Algorithms are formulated as a series of matrix patterns, which define sequences of operations on each element. Unary Operator: Map, Reduce; Binary Operator: Plus, Multiply; Mathematical matrix operations are special cases of matrix patterns filled with specific pre-defined lambda functions; User defined lambda functions according to matrix patterns to support various algorithms.

The data is loaded into Bulk Key Matrix (BKM) which is suitable for large volume data. BKM is a shared distributed data structure which spreads data into whole clusters. It can keep data across matrix patterns. It is constant and cannot be changed, after initiation. BKM is row-oriented or column-oriented. It cannot slice concrete matrix element. BKM use key (string or digit) to index row or column. MatrixMap adopts BSP model, while supporting asynchronous pipeline of IO and processing with data partitioning as shown in Fig. 19 [15].

Fig. 19
figure 19

Implementation of MatrixMap

There are many applications of matrix patterns like logistic regression, alternating least squares, all pairs shortest path, Pagerank among other applications. When compared with Spark, it achieved 20% improvement on execution time - the more iterations, the better as shown in Fig. 20.

Fig. 20
figure 20

MatrixMap performance w.r.t. Spark

MatrixMap provides powerful yet simple abstraction, consisting of a distributed data structure called bulk key matrix and a computation interface defined by matrix patterns. Users can easily load data into bulk key matrices and program algorithms into parallel matrix patterns. MatrixMap outperforms current state-of-the-art systems by employing three key techniques: matrix patterns with lambda functions for irregular and linear algebra matrix operations, asynchronous computation pipeline with optimized data shuffling strategies for specific matrix patterns and in-memory data structure reusing data in iterations. Moreover, it can automatically handle the parallelization and distribute execution of programs on a large cluster.
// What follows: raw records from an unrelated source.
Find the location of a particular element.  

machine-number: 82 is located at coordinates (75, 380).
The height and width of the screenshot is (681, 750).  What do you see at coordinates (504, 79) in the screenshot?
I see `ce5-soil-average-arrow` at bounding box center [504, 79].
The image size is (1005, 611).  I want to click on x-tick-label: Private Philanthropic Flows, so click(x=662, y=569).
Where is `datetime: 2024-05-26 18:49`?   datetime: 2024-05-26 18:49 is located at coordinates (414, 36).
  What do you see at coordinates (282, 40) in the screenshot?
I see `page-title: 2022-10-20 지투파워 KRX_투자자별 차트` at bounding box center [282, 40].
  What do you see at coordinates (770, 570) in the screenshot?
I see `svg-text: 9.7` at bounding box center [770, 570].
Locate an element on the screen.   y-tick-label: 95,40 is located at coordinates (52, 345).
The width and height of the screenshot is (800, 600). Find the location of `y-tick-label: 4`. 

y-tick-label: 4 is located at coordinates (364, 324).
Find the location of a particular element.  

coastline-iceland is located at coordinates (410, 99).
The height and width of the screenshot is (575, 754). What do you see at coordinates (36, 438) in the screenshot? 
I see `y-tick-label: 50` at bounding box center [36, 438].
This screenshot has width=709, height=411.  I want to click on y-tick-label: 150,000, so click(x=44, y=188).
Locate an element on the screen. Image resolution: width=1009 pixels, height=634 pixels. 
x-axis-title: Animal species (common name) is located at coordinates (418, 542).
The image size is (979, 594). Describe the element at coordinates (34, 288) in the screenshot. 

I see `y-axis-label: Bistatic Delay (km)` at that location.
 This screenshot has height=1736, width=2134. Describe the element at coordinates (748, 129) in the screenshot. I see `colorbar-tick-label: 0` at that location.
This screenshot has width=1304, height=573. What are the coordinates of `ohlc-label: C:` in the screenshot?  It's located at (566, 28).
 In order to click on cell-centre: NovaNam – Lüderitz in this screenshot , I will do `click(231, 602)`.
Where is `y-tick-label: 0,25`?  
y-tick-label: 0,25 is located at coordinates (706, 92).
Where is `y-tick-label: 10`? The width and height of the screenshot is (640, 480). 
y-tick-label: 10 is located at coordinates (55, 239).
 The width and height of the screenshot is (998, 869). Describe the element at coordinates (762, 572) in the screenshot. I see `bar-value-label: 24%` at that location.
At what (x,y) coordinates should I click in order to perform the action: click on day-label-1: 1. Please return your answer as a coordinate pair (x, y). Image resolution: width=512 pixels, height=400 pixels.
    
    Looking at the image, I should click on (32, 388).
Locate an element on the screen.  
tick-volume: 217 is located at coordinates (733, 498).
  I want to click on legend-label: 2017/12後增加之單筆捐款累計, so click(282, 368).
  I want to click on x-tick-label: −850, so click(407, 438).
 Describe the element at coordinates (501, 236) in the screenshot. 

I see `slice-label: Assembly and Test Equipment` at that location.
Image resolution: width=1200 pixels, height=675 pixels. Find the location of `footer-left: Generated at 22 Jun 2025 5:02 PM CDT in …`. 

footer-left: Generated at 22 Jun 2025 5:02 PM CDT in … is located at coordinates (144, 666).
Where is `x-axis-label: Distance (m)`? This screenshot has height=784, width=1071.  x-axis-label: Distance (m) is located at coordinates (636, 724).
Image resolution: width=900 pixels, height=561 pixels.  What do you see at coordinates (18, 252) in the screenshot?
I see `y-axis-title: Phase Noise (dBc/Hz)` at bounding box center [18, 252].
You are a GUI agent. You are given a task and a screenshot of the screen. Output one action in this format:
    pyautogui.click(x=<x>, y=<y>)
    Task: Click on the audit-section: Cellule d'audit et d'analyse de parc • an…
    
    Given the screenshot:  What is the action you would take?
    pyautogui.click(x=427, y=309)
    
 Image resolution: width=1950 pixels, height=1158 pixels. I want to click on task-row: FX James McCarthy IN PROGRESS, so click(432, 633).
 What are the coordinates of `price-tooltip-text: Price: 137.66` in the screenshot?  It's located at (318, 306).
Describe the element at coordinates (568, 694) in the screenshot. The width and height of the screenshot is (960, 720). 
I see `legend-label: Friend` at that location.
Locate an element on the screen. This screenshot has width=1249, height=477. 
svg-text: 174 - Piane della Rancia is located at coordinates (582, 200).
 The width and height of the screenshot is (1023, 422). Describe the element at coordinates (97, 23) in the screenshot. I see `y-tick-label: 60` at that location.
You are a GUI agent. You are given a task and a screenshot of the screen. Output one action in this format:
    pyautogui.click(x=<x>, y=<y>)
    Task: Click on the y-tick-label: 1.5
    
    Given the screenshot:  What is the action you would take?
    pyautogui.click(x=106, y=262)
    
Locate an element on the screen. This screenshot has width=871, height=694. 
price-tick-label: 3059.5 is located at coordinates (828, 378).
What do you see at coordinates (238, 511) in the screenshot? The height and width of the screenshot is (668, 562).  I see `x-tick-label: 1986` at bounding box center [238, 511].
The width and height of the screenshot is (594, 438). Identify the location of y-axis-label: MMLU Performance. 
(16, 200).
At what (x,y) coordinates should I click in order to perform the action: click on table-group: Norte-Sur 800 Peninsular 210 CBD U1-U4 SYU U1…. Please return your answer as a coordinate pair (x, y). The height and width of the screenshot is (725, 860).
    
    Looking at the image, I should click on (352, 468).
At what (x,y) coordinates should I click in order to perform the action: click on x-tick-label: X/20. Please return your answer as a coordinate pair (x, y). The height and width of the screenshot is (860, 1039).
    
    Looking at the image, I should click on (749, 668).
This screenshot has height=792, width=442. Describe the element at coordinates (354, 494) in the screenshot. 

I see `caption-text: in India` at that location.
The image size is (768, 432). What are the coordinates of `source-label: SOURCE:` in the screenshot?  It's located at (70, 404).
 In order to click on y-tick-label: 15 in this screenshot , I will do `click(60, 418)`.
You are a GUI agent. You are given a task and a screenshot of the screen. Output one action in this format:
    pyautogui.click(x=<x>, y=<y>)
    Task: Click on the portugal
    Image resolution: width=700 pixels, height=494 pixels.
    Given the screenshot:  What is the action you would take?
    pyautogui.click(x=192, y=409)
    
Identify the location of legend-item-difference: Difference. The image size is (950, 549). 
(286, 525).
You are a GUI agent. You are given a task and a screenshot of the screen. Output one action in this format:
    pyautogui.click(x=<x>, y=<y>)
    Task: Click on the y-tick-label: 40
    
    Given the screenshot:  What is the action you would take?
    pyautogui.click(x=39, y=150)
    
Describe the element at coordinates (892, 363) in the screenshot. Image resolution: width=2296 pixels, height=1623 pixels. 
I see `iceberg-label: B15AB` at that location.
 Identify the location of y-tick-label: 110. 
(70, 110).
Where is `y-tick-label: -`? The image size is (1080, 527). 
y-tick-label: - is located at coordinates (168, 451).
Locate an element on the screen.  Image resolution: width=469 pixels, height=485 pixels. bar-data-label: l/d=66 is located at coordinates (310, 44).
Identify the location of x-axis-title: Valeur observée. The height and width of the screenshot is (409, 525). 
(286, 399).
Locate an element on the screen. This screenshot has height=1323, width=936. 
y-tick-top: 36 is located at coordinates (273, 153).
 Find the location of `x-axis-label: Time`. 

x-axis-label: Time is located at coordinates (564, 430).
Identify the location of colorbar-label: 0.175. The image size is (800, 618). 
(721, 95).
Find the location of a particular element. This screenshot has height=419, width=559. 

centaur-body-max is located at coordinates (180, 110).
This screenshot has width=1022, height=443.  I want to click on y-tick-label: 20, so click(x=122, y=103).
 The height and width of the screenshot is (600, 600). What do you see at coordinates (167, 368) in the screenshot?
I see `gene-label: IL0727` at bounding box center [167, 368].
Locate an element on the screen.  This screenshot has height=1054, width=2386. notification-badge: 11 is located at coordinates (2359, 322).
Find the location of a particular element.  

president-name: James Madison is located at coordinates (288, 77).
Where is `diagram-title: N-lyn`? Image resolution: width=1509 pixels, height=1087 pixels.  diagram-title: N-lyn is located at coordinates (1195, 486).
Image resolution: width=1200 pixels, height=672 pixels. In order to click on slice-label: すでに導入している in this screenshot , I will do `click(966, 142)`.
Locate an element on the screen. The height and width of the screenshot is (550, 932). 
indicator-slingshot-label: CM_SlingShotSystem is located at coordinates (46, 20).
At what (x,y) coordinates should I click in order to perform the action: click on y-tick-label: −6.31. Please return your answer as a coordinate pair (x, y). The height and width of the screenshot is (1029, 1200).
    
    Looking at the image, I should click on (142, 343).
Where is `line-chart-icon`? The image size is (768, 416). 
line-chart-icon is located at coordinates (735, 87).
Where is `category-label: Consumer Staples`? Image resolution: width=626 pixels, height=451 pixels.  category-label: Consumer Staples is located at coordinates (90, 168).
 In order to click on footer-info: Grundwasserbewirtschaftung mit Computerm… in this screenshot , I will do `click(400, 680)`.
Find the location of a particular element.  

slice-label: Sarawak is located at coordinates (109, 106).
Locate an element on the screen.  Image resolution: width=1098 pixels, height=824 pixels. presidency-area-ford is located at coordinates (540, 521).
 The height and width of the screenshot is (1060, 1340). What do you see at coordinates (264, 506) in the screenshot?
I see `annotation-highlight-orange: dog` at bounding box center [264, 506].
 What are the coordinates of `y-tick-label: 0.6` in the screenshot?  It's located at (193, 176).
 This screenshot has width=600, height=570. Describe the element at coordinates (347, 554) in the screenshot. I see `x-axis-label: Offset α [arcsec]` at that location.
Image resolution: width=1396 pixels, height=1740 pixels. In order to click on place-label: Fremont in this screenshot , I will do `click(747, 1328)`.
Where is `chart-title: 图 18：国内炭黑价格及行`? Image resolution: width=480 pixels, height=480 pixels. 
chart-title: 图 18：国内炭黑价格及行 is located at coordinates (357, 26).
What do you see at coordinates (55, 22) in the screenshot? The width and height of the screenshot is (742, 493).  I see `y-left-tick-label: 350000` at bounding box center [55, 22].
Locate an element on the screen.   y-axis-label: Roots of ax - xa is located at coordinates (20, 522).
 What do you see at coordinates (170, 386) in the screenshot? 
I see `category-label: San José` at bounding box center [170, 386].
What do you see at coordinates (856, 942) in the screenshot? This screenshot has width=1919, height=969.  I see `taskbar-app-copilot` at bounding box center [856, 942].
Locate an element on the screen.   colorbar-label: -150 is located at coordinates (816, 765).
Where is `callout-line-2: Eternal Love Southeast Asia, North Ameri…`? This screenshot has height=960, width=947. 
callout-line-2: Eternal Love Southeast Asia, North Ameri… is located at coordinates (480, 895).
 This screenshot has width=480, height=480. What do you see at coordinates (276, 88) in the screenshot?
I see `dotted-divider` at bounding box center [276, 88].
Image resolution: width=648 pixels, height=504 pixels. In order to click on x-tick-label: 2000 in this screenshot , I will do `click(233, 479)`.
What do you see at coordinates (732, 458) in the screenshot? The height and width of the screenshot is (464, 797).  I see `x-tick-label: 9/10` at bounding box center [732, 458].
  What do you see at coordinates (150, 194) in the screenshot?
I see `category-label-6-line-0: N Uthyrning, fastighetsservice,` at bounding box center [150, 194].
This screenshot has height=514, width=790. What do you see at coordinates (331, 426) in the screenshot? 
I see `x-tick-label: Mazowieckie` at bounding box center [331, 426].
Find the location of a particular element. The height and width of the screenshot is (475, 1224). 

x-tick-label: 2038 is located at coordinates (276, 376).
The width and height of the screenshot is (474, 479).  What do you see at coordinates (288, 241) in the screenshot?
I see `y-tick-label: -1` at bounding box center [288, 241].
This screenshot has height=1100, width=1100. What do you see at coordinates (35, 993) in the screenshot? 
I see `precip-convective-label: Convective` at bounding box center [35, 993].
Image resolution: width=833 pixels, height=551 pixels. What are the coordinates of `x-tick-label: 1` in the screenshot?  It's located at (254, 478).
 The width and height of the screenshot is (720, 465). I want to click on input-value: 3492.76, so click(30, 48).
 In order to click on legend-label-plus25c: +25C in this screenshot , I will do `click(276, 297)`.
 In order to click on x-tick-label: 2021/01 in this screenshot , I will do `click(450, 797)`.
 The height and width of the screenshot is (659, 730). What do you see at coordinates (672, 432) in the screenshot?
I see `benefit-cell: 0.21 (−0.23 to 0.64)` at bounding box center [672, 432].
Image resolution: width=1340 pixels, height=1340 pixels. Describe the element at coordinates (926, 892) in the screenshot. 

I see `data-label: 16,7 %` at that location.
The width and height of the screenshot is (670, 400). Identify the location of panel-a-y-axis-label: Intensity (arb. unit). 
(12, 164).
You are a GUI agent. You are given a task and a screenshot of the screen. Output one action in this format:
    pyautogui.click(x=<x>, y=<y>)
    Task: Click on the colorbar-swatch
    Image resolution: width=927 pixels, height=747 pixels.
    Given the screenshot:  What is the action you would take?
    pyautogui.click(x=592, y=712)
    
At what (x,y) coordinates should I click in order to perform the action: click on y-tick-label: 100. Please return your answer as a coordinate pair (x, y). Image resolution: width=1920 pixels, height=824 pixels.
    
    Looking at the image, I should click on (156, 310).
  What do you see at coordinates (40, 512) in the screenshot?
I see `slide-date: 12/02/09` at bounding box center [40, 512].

6 Conclusion and Future Directions

The purpose of this chapter is to survey various existing programming platforms for big data analysis. We have enumerated various essential features that a programming environment should possess for big data analysis. The prominent programming platforms have been discussed in brief to give an insight into their purpose, programming model, implementation and features. The comparisons of existing programming platforms against various features have been summarized as well as the need for a unifying framework and our proposed MatrixMap framework that implements machine learning and graph based algorithms using matrices as language constructs, which can handle large data in an efficient manner. In future, we would investigate more in unifying framework for different big data platforms, and improve the MatrixMap framework so that multiple machine learning algorithms can be implemented for different kinds of data. In summary, we can say that research and development of big data programming platforms are driven by real world applications and key industrial stakeholders and it’s a challenging but compelling task. Programming platforms for handling big data specially streaming data are still evolving. Samza [9] is a recent addition to programming platforms for streaming data. The concept of “Lambda Architecture” that integrates batch processing and real time processing together in a harmonious way in terms of batch, speed and serving is also an area of interest for the researchers. The integration of different big data programming platforms is an open challenge with various issues related to task scheduling, resource allocation and model mapping to be resolved; while designing new platforms to better perform big data analysis in different application scenarios is another one. Developing a higher-level programming support on top of multiple models can help ease and shorten the development of big data applications.